▶ _EXTRACTED DATA_:

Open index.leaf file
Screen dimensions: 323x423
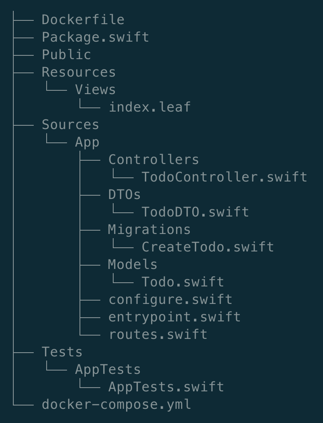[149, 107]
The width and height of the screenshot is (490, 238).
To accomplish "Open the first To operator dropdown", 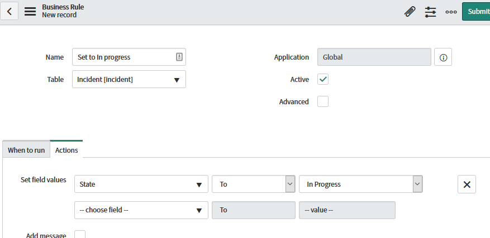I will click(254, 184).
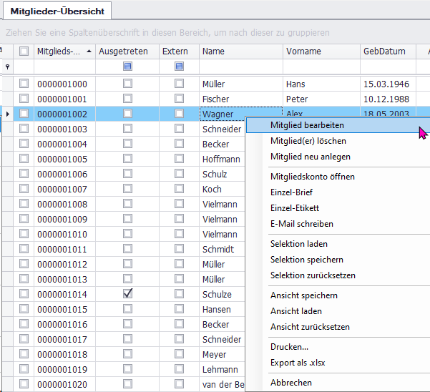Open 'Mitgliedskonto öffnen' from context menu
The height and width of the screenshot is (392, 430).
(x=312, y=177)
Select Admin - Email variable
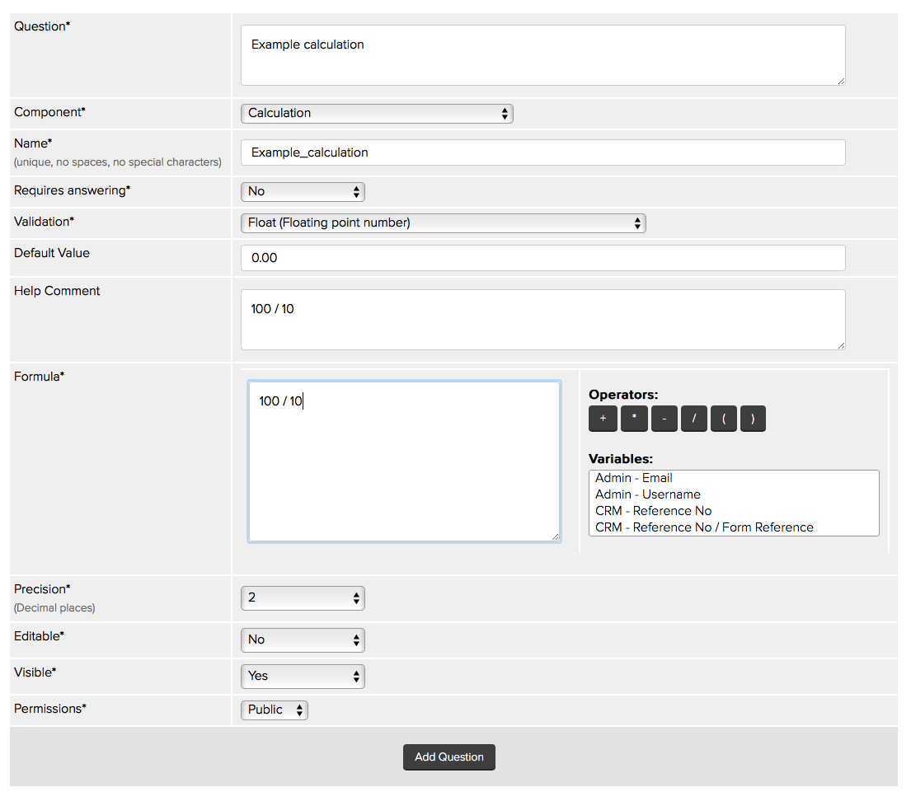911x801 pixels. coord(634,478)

--

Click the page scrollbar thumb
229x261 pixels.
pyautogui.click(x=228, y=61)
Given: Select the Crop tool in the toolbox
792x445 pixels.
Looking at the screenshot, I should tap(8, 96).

...

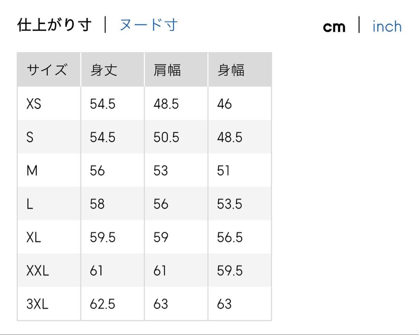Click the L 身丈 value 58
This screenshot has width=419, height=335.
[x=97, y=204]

▶ _AIM OF THE TASK_: Reproduce the data above exactly, but only from the line containing "Open index.leaf file" through the line containing "The width and"; skip the pictures.

▶ _RESPONSE TO THIS TASK_:
Open index.leaf file
Screen dimensions: 323x423
[149, 107]
The width and height of the screenshot is (490, 238).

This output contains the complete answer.